[start Rows]

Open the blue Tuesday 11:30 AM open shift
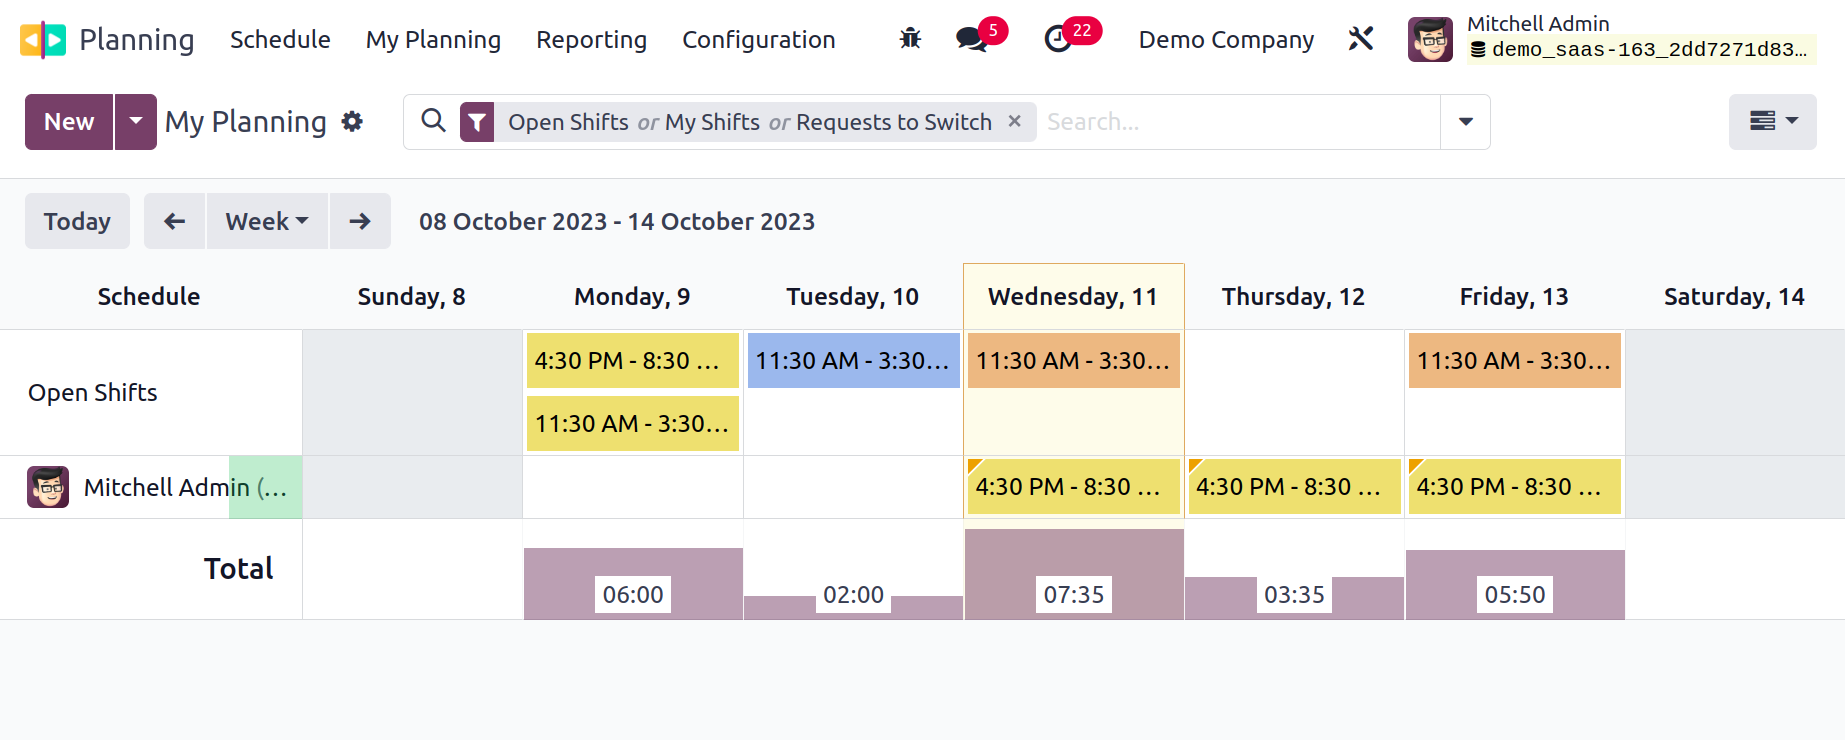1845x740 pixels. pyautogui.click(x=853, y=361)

[end Rows]
[start Rows]

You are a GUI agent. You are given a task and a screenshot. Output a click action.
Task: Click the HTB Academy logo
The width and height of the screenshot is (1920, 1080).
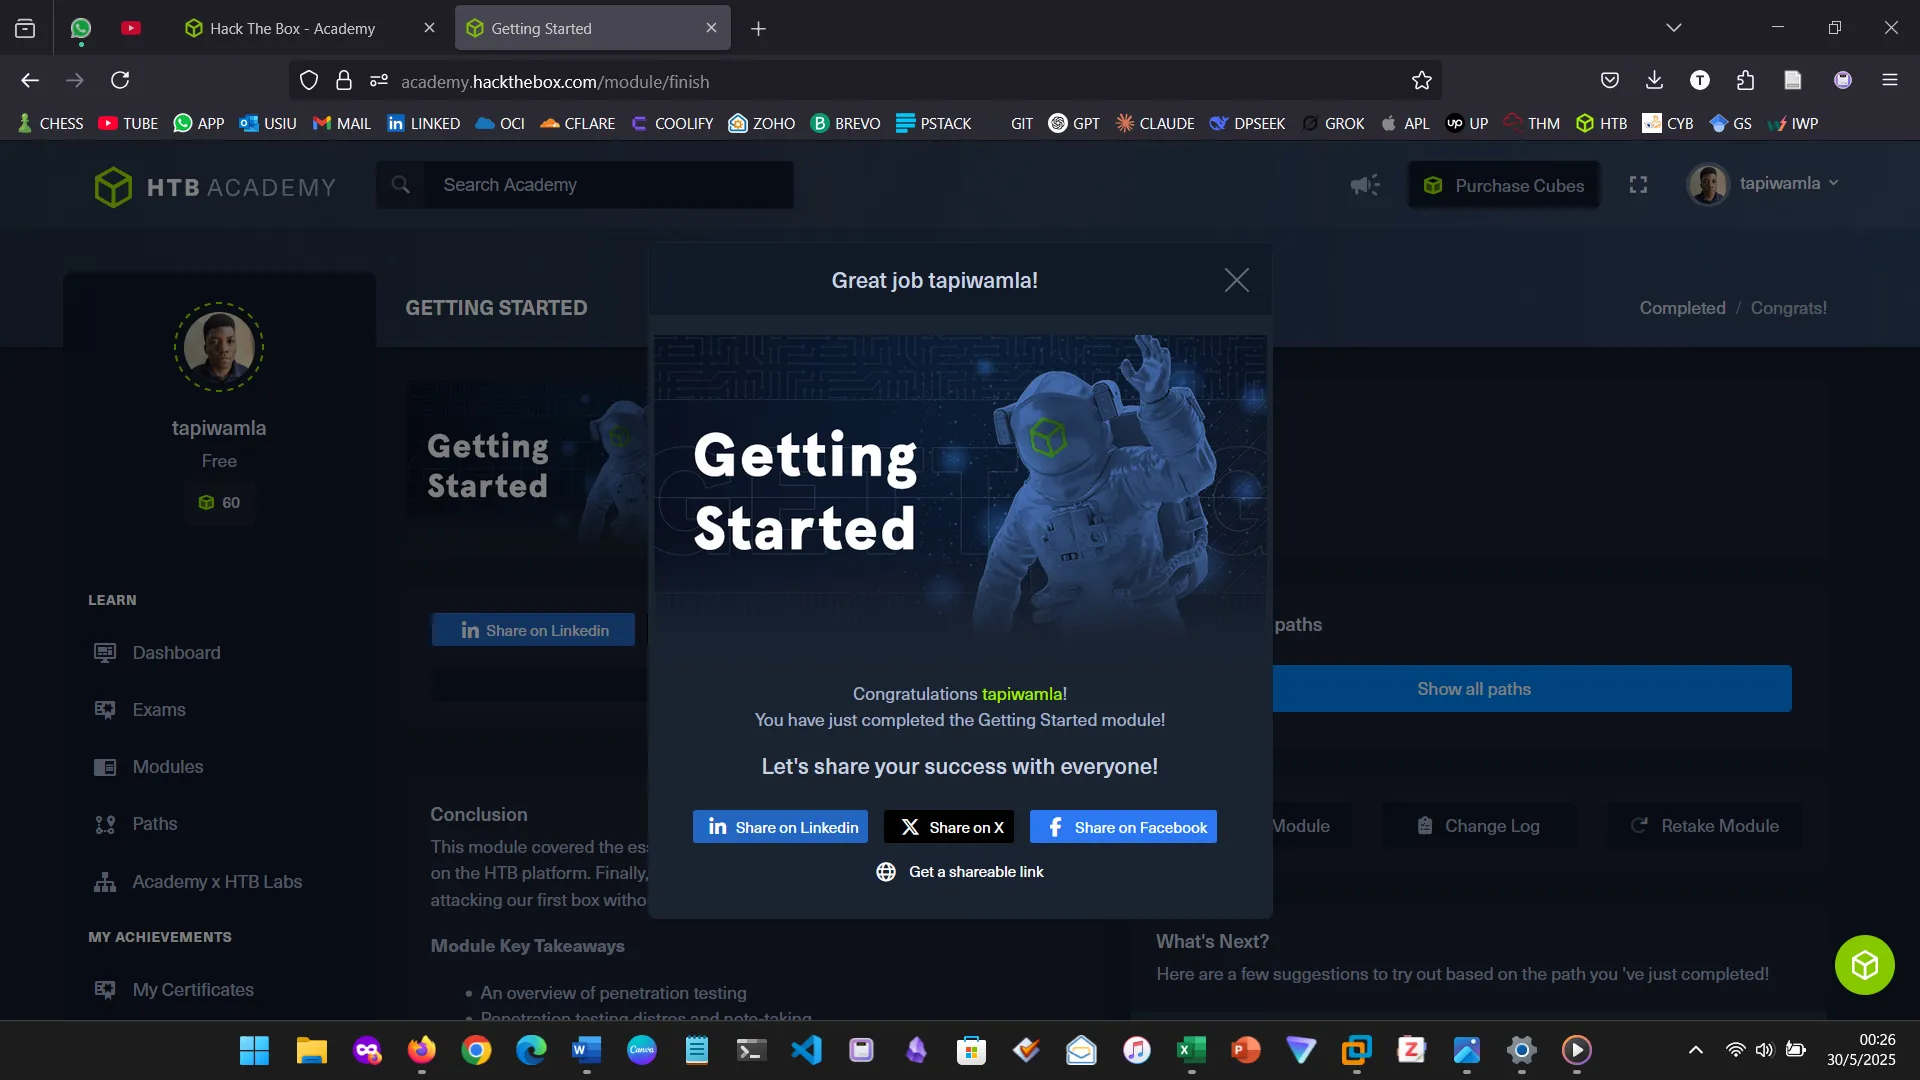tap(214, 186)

[end Rows]

Duplicate the items from the line with "You are a GUI" up to and including the line with "tap(214, 186)", leaving the pictures out of your answer.

◆ Full solution ◆
You are a GUI agent. You are given a task and a screenshot. Output a click action.
Task: Click the HTB Academy logo
The width and height of the screenshot is (1920, 1080).
tap(214, 186)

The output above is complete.